Der erste Typ des Auslippens ist der von den Forschern sogenannte "rim-lip-out", der vorkommt, wenn der Ball am Rand entlang rollt, aber nicht in das Loch hineinfällt. Der Schwerpunkt des Balls bleibt dabei über dem Niveau des Grüns. Selbst wenn der Ball durch seine Anfangsgeschwindigkeit etwas kippt, reicht das nicht aus um das Rollen in Richtung des Lochs zu erzwingen. Die Neigung des Golfballs reicht also nicht aus um den Impuls der Rollbewegung zu überwinden. Es gibt dabei spezielle Gleichgewichtszustände, bei denen der Ball quasi „fest“ am Rand rotiert – die beiden Forscher nennen dies scherzhaft die „Golfbälle des Todes“. Eine kleine Störung kann den Ball entweder zurück aufs Grün oder ins Loch bringen. Wenn der Ball keinen Spin hat, passiert entweder ein rim-lip-out oder er fällt direkt ins Loch – ein erfolgreicher Putt.

Der "hole-lip-out"

Wenn der Ball jedoch Spin hat, bleibt die „instabile“ Bewegung am Rand bestehen und es kann ein zweiter Typus des Auslippens auftreten: der „hole-lip-out“. Hier fällt der Ball zwar ins Loch, rollt aber an der Wand entlang und hat eine andere Rotation als die Rollrichtung des Balls. Dabei wird seine potenzielle Energie in Drehbewegung umgewandelt und wieder zurück, solange er den Boden des Lochs nicht berührt, den dort würde die Drehbewegung des Balls gestört werden. Der Ball rollt zurück zum Rand und schließlich aufs Grün. Dieses Verhalten tritt nur bei ganz speziellen Anfangsbedingungen auf – also sehr selten.

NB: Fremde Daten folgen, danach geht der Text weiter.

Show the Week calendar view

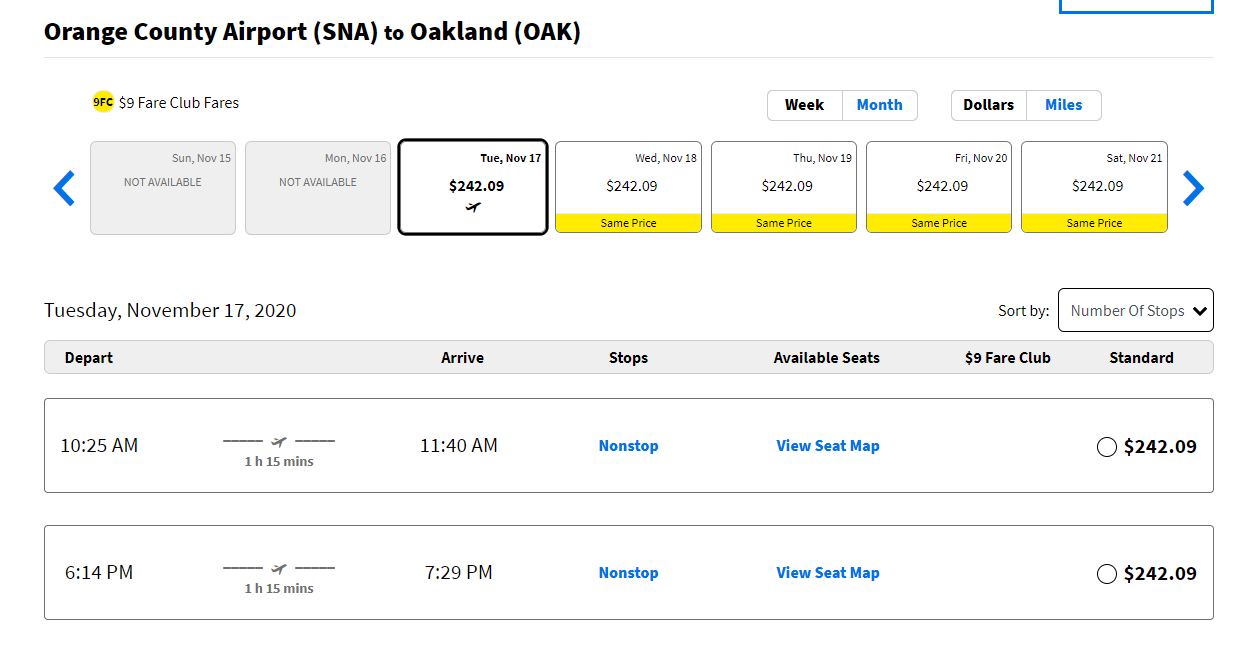point(804,105)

Eine weitere Art des Auslippens, die die beiden Forscher nicht behandelt haben, aber in ihrer Studie erwähnen, sind die sogenannten "ballistic-lip-outs". Dabei trifft der Ball den gegenüberliegenden Rand und verlässt diesen sofort wieder und trifft wieder den gegenüberliegenden Rand, um anschließend auf dem Rand entlang zu rollen. Der Ball fällt dann entweder ins Loch oder kehrt zurück auf das Grün. Um solche Bewegungen genau zu analysieren, müsste man den Fallzeitpunkt und die Reaktion des Balls beim Aufprall auf den Rand genau modellieren, was sehr komplex ist.